**What you are asked to do:**
Copy every line of the records below that contains the string "should". Treat uppercase and lowercase as different, so only exact-case matches count.

**Excerpted data:**
----
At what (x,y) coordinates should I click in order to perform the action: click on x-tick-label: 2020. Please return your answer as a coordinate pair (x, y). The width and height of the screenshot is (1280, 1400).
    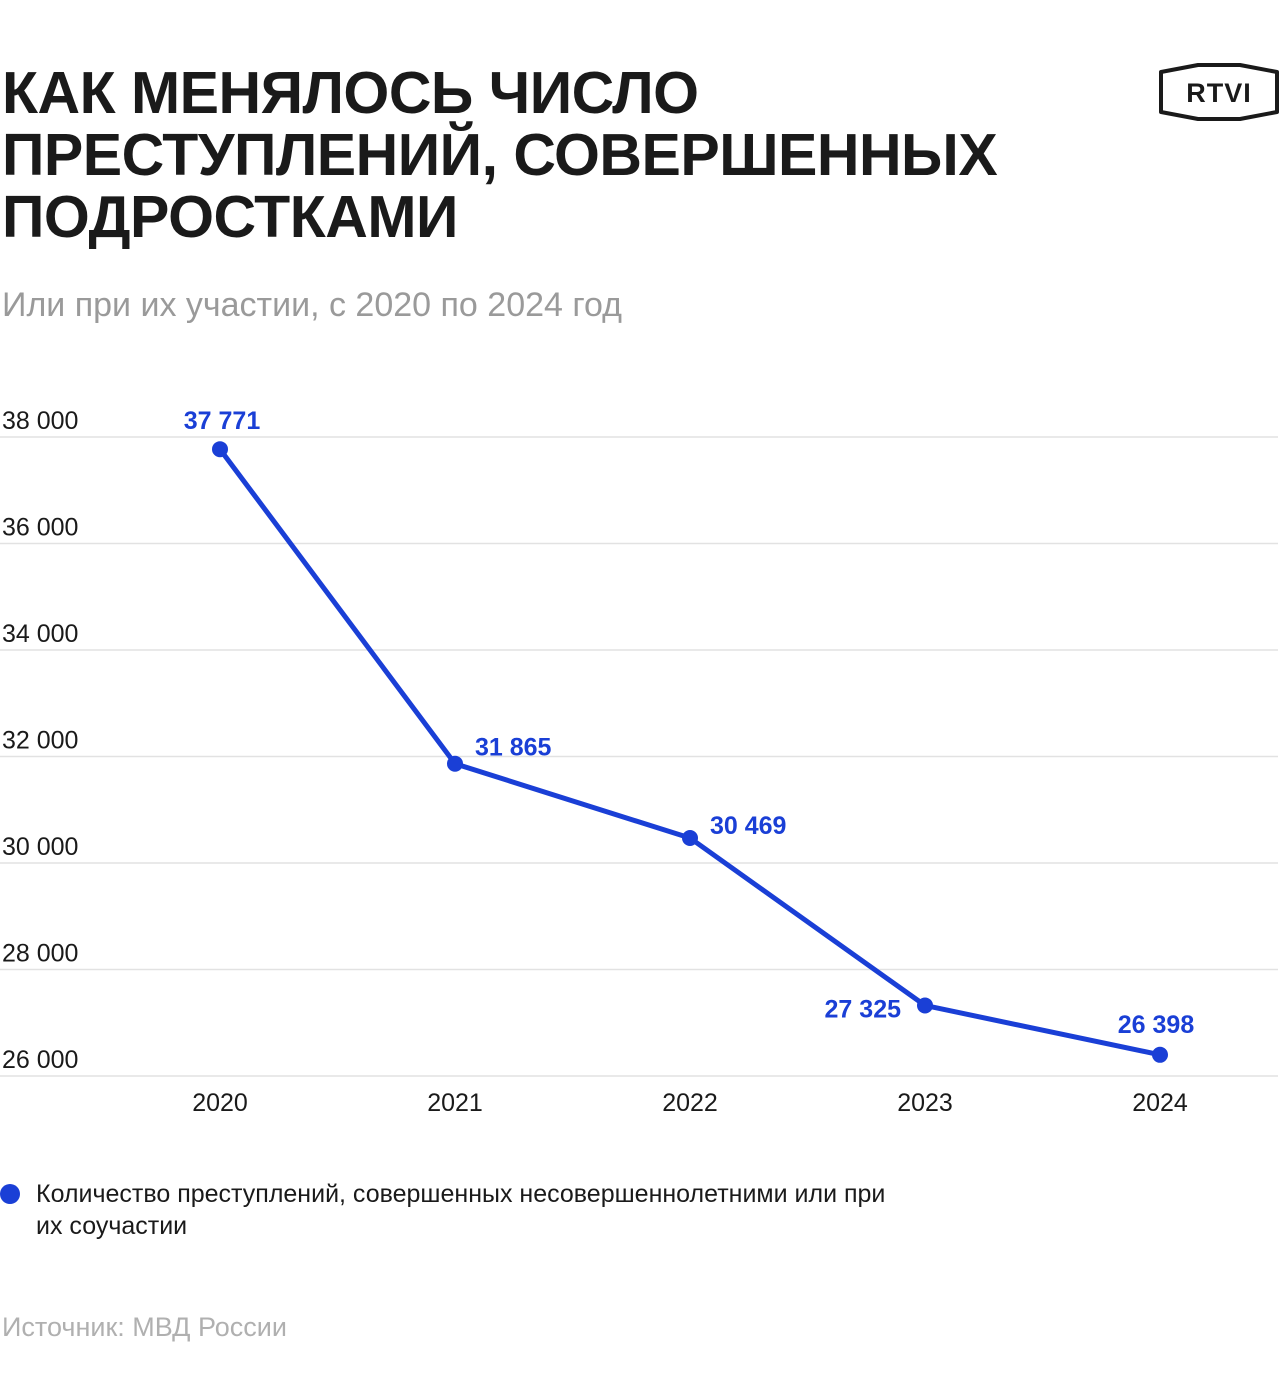
    Looking at the image, I should click on (220, 1103).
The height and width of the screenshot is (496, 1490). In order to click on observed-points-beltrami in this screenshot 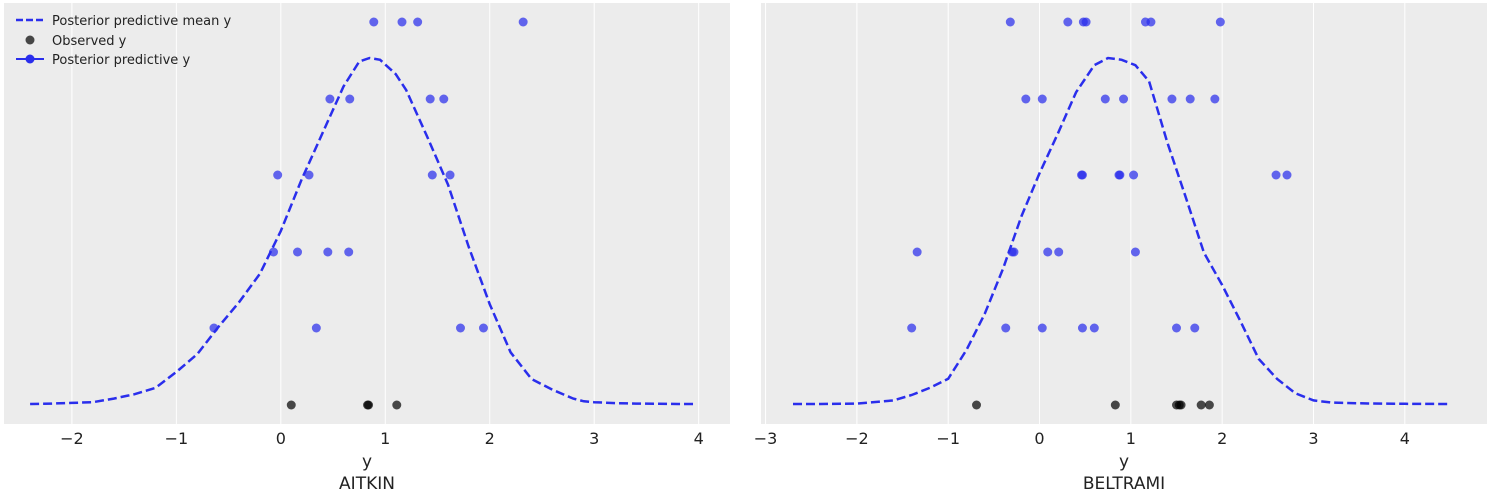, I will do `click(1093, 405)`.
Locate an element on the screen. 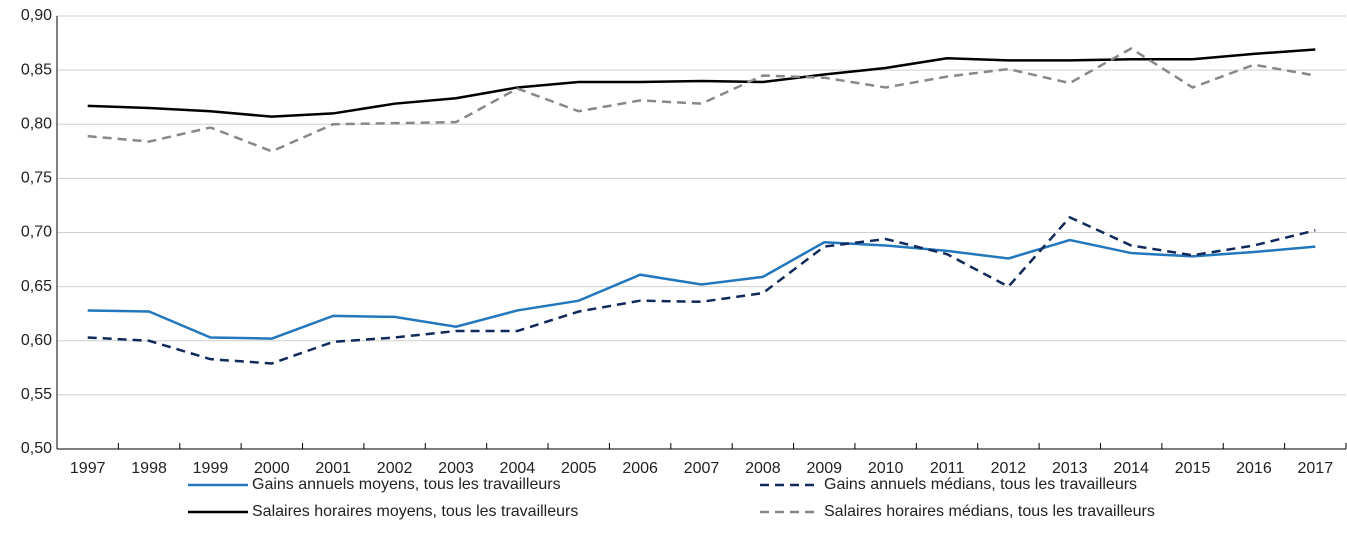 The image size is (1347, 551). y-tick-label: 0,75 is located at coordinates (36, 178).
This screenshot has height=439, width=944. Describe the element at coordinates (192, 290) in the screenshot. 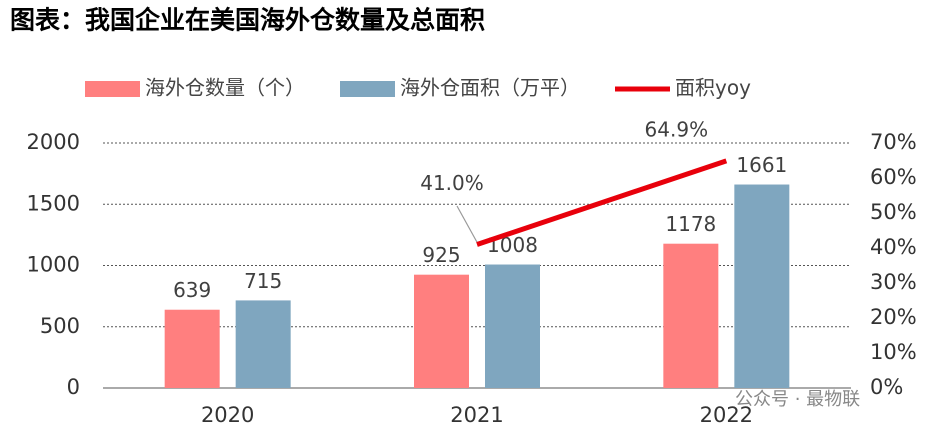

I see `data-label: 639` at that location.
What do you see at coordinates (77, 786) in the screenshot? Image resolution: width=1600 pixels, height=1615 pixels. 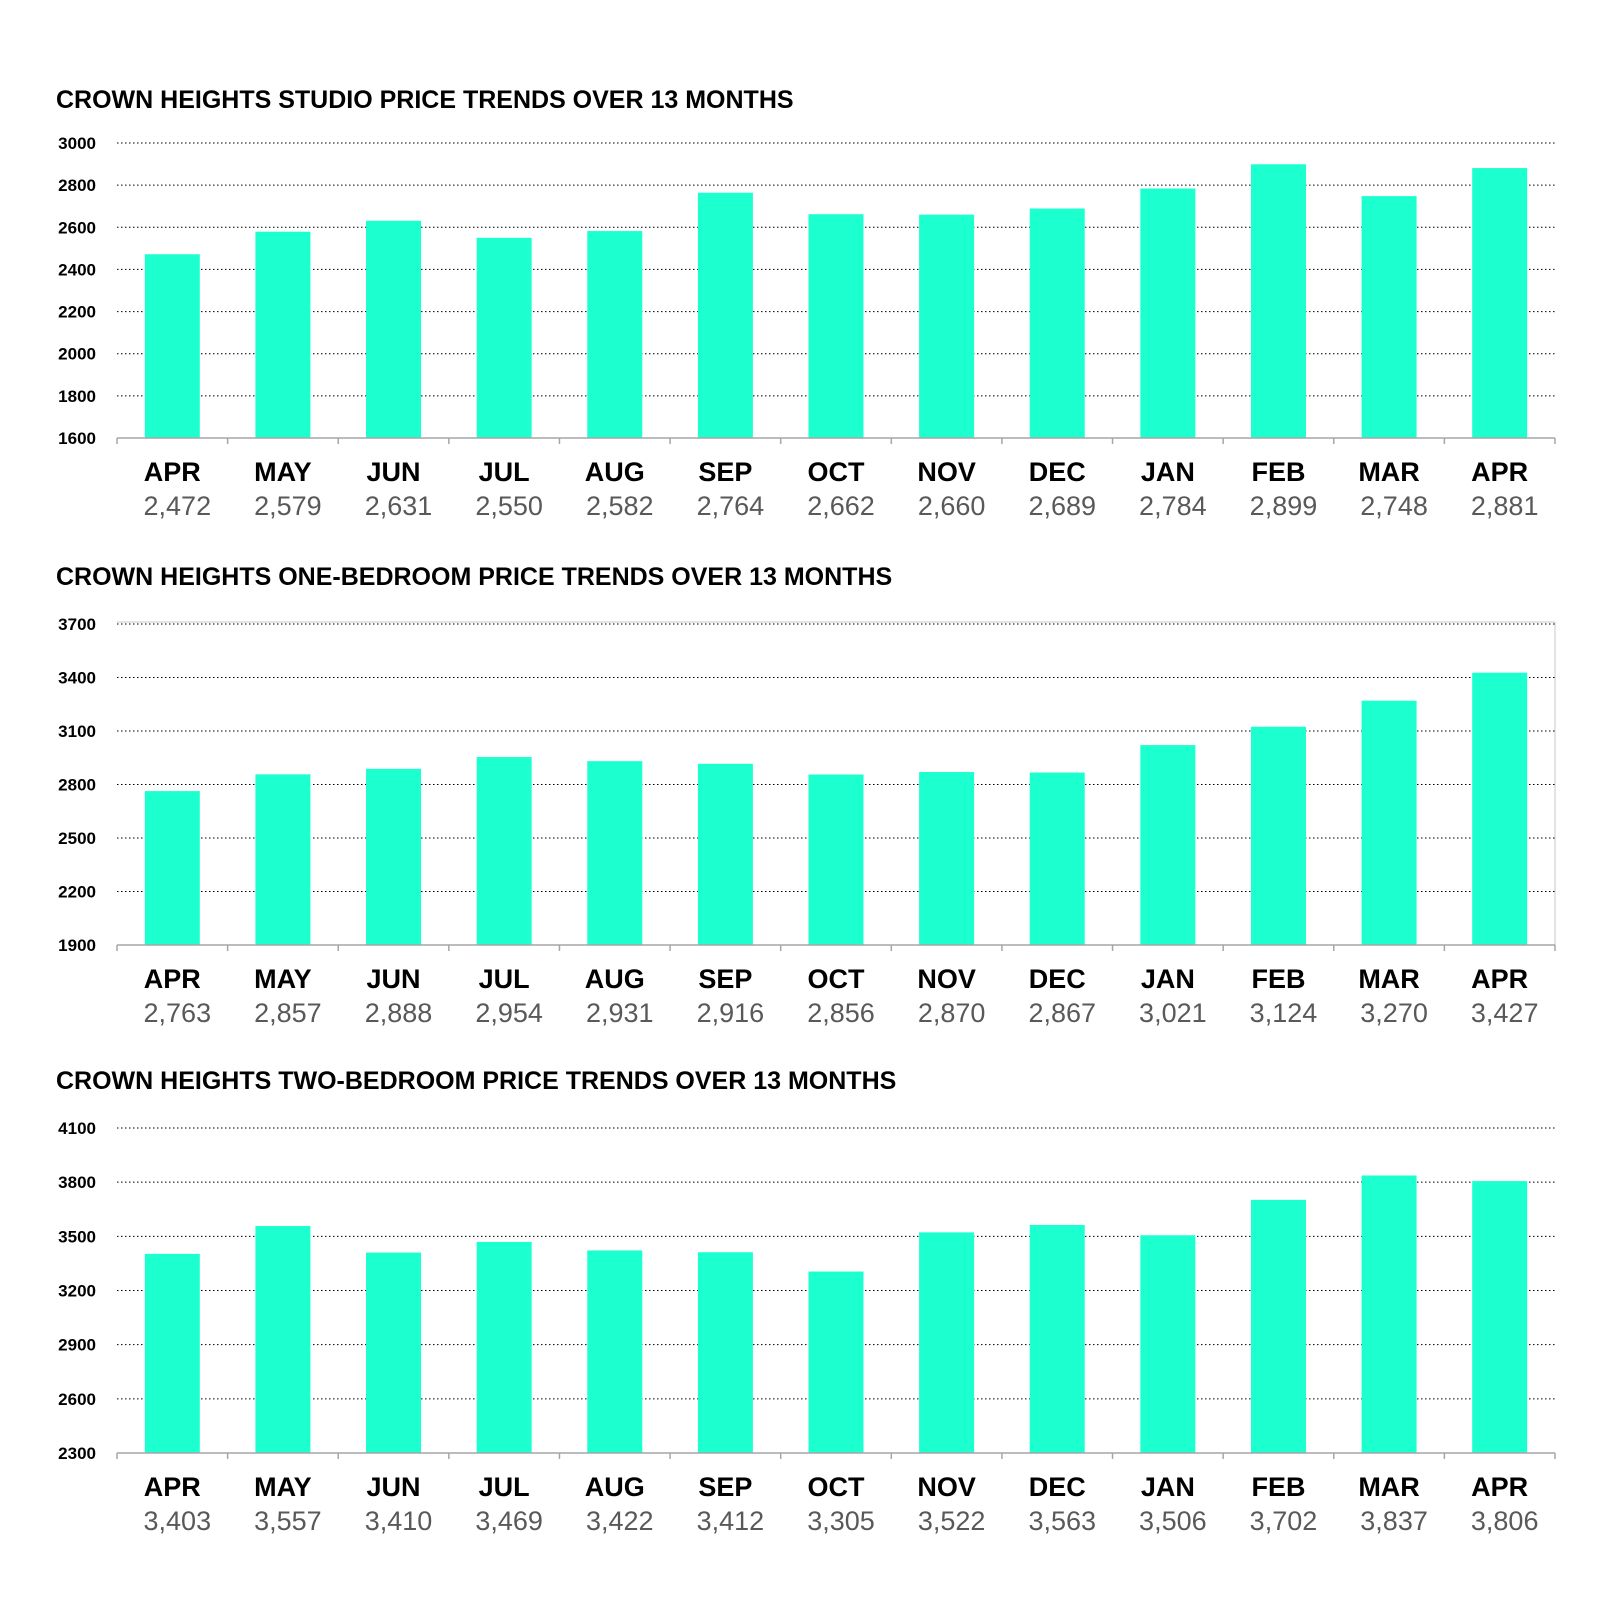 I see `y-tick-label: 2800` at bounding box center [77, 786].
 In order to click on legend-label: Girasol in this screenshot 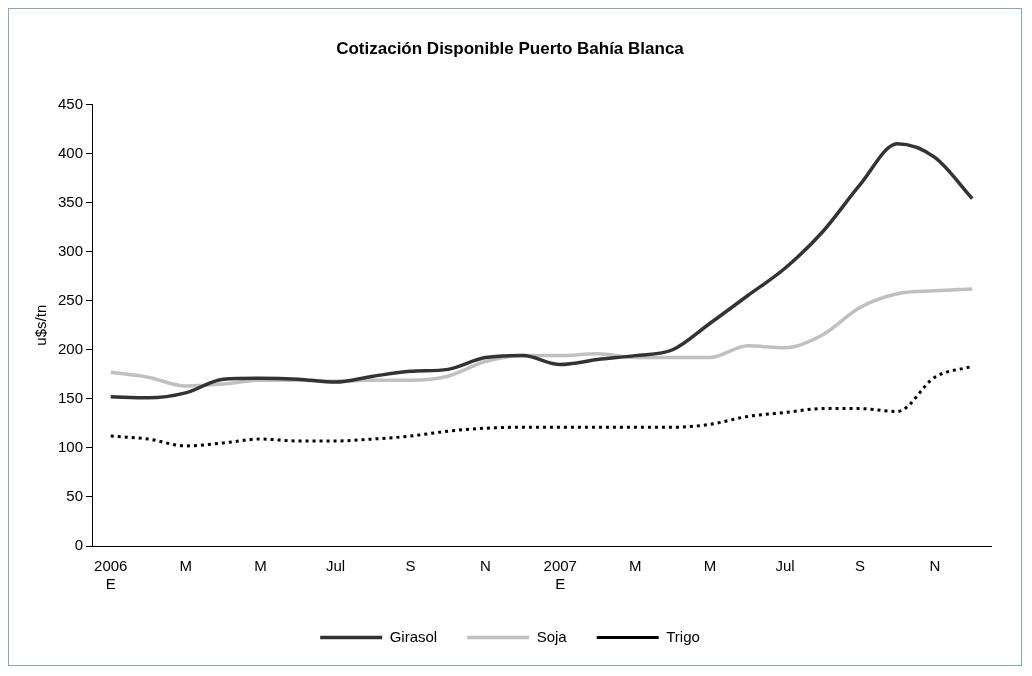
----
**Exercise output:**
At what (x,y) coordinates should I click in order to perform the action: click on x-tick-label: 2020. Please return your answer as a coordinate pair (x, y). The width and height of the screenshot is (1280, 1400).
    Looking at the image, I should click on (220, 1103).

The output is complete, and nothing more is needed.